Highlighting the potential to create Metaverse environment’s for a variety of niche and vertical industry requirements, Avanti’s World from Avantis Education boasts the first for Education.

Styled and structured as a theme park Avanti’s World is split into lands, with various zones and learning scenes for students to explore independently. Every learning scene provides a fully immersive experience where students can discover, investigate and research as if they were there in person.

Take your students to places you would never imagine. From the moon, to inside a plant cell, Avanti’s World lets you explore the impossible, all from the safety of a ClassVR headset or web browser.

Each virtual reality land comes with a comprehensive set of educational resources to ensure you’re getting the most out of every lesson. Each learning zone and scene incorporates detailed subject information, 3D AR models and 360 images and videos to provide context to the student before exploration begins.

From VR content to engaging curriculum resources, Avanti’s World can be accessed via a secure website to give students everything they need to learn about a topic in the classroom or even remotely.

ESMS – Pioneering Experiential Learning

Pioneering Scottish schools are harnessing this technology to transform how they deliver 21st century Education

This includes ESMS, where Mr Simon Luxford-Moore, Head of eLearning, has a deep passion for teaching and importantly, for modernizing it to deliver the best learning experience for students. He was understandably recognised as one of the TES Edtech 50 leaders in 2020.

Mr Luxford-Moore explained how this adds a new category of learning modes. There is visual, auditory and kinaesthetic, and Simon defines ‘Experiential’ as a fourth, with quite profound implications and benefits for teaching.

He is passionate about inclusive learning, where if you design teaching to accommodate a neuro-diverse audience the minority of whom may have the most difficulties, from physical to mental challenges, it will be all encompassing, beneficial to all the students. VR offers a mode of engagement that addresses these challenges and removes barriers to learning in a way that traditional media cannot.

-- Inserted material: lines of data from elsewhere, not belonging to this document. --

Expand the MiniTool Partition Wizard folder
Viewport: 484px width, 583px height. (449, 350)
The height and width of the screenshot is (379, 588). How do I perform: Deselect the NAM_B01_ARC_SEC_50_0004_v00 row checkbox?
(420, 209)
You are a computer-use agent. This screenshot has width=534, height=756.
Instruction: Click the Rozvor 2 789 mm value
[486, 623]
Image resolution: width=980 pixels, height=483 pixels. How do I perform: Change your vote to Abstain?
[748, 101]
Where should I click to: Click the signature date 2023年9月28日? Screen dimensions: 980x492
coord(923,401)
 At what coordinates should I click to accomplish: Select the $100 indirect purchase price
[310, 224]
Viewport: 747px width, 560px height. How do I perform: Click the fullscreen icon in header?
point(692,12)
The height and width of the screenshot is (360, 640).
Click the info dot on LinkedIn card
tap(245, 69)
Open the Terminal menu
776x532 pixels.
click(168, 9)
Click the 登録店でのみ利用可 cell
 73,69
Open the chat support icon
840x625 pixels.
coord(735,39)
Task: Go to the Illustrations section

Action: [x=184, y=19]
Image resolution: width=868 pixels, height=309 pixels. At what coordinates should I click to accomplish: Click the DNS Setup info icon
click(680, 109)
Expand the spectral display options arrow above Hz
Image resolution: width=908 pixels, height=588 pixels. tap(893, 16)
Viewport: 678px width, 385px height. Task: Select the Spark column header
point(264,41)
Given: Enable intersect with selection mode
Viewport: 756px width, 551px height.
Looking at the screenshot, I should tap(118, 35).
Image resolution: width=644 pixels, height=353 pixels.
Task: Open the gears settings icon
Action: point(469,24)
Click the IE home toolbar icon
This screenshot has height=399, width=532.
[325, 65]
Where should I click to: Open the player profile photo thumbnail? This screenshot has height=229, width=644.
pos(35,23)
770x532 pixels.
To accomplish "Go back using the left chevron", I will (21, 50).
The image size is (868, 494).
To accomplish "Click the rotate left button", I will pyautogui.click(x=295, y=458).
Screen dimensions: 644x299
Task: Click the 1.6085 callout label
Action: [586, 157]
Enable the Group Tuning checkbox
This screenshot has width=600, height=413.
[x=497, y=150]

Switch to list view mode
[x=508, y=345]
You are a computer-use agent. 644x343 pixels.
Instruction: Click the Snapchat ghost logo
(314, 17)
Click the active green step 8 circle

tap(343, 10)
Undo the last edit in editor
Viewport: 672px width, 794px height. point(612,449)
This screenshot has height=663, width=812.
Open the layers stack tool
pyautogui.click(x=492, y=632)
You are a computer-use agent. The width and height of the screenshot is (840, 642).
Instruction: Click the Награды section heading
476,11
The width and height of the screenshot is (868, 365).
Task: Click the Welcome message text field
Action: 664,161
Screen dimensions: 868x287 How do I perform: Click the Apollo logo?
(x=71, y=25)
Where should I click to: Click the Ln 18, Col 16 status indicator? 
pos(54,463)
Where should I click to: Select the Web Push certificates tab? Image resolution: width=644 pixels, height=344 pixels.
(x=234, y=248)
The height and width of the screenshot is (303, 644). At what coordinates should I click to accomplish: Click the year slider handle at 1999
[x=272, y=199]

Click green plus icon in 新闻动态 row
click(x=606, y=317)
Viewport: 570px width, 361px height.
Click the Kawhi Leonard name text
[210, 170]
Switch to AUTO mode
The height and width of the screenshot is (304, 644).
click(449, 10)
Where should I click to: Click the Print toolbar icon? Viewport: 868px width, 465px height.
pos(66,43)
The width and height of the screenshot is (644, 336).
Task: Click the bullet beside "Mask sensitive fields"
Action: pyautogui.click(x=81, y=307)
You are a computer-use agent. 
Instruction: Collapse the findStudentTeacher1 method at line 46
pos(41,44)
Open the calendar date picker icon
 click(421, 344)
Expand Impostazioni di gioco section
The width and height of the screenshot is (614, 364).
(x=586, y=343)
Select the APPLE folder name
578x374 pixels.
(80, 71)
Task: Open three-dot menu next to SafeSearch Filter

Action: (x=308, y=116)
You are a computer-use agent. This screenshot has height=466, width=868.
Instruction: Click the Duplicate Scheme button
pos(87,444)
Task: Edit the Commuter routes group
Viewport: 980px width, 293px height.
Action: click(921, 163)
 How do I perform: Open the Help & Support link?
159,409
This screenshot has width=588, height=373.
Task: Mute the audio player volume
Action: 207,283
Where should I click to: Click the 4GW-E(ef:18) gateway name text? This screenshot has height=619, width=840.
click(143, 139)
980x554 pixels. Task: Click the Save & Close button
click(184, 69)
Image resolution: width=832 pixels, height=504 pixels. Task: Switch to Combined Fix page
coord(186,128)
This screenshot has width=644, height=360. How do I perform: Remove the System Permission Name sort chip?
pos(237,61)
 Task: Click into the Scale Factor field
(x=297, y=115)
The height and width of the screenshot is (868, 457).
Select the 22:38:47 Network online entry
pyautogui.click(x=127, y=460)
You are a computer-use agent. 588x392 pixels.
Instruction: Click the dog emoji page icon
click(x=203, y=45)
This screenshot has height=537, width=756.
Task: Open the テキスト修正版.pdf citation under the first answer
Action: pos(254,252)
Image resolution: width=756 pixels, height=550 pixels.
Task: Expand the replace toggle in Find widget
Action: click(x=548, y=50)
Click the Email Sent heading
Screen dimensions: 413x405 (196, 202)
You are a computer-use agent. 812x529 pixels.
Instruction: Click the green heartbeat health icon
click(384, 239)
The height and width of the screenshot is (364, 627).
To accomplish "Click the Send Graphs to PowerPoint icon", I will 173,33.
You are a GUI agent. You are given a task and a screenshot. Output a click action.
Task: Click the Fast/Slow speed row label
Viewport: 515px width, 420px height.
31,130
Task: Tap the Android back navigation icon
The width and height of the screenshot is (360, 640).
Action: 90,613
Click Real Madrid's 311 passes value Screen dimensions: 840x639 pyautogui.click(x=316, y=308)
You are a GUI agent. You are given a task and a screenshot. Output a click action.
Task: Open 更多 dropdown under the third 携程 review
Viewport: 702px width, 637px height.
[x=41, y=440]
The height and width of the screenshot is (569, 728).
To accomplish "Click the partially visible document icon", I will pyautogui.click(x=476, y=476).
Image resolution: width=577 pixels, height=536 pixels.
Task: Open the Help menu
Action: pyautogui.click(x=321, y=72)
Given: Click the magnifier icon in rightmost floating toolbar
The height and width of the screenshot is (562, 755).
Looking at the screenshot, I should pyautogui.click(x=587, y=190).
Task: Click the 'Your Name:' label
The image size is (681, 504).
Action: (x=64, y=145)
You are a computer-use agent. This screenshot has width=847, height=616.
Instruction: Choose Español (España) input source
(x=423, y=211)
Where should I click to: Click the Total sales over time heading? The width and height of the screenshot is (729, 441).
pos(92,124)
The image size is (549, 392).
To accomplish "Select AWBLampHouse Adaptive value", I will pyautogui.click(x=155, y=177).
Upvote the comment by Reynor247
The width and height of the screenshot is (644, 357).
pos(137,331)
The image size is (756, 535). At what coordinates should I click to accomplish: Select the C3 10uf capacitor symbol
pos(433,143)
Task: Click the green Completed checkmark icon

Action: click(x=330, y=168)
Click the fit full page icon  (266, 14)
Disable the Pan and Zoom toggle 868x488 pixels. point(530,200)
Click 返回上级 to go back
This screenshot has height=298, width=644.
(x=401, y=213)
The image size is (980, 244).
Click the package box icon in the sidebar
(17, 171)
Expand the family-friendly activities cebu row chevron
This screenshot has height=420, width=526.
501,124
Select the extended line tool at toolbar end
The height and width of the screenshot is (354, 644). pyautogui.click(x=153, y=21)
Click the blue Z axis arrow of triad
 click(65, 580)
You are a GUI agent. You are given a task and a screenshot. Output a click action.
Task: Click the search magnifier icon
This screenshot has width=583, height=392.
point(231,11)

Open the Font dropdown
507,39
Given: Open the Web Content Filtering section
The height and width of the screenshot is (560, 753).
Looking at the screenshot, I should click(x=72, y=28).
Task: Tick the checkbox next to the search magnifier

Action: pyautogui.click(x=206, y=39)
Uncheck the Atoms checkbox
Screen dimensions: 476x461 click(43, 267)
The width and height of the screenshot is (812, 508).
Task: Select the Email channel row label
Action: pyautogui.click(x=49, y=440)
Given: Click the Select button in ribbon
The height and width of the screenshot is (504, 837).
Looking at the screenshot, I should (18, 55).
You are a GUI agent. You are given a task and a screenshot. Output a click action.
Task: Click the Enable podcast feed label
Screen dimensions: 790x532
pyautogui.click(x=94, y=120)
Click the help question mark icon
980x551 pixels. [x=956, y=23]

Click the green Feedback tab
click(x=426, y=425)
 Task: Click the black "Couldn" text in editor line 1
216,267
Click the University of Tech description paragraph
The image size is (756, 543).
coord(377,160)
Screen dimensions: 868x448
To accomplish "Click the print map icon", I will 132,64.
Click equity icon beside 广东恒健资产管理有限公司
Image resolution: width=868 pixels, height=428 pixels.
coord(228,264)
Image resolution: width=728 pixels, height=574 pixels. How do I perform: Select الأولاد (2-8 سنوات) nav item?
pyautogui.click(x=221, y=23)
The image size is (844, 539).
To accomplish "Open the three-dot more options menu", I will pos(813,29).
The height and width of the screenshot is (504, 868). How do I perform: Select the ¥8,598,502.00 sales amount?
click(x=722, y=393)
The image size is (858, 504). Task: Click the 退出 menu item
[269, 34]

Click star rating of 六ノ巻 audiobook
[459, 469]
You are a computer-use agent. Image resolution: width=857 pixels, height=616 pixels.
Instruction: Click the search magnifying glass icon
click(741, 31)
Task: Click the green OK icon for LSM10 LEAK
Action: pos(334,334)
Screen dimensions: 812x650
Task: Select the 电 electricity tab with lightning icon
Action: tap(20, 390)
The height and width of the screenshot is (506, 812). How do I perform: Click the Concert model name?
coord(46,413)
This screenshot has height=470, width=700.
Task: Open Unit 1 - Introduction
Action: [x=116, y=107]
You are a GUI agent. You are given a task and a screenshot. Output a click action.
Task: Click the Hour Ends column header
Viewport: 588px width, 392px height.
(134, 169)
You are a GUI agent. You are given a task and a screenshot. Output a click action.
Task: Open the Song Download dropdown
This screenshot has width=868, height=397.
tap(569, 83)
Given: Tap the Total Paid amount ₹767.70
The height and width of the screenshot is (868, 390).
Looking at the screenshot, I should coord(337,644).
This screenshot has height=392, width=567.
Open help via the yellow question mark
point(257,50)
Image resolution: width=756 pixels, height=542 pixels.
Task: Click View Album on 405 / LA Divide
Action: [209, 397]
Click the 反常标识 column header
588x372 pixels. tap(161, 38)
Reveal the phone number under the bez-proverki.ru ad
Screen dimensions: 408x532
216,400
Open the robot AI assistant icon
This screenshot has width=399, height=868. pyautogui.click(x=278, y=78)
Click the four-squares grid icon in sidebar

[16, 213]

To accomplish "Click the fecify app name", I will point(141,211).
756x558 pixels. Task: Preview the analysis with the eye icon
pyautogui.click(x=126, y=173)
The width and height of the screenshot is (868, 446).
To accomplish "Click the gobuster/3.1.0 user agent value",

An example of an experiential lesson was a virtual tour of the Mecca pilgrimage, where students participated via VR in the Hajj, something that no non-Muslim can do. This is an excellent and simple example of fostering cultural and religious appreciation and understanding. The students also learned about rainforests through a VR tour and as one young pupil described it enables an experience “beyond the rectangle of a picture”.

Harnessing the Creator Economy

Simon reviewed a number of potential VR solutions for the school, settling on ClassVR because of one critical feature – the ability to create and upload one’s own content. Others could only make use of content pre-built by the supplier.

This is the key to unlock Scotland’s digital education future. Using advanced tools like Blender ClassVR can create sophisticated virtual tour content for schools, and being UK-based have been very responsive to Mr Luxford-Moore’s requirements, such as creating a castle siege scenario, even endorsing the flags with the school logo, but critically he can also create his own using simple 360 camera devices and enhancing it with tools like ThingLink.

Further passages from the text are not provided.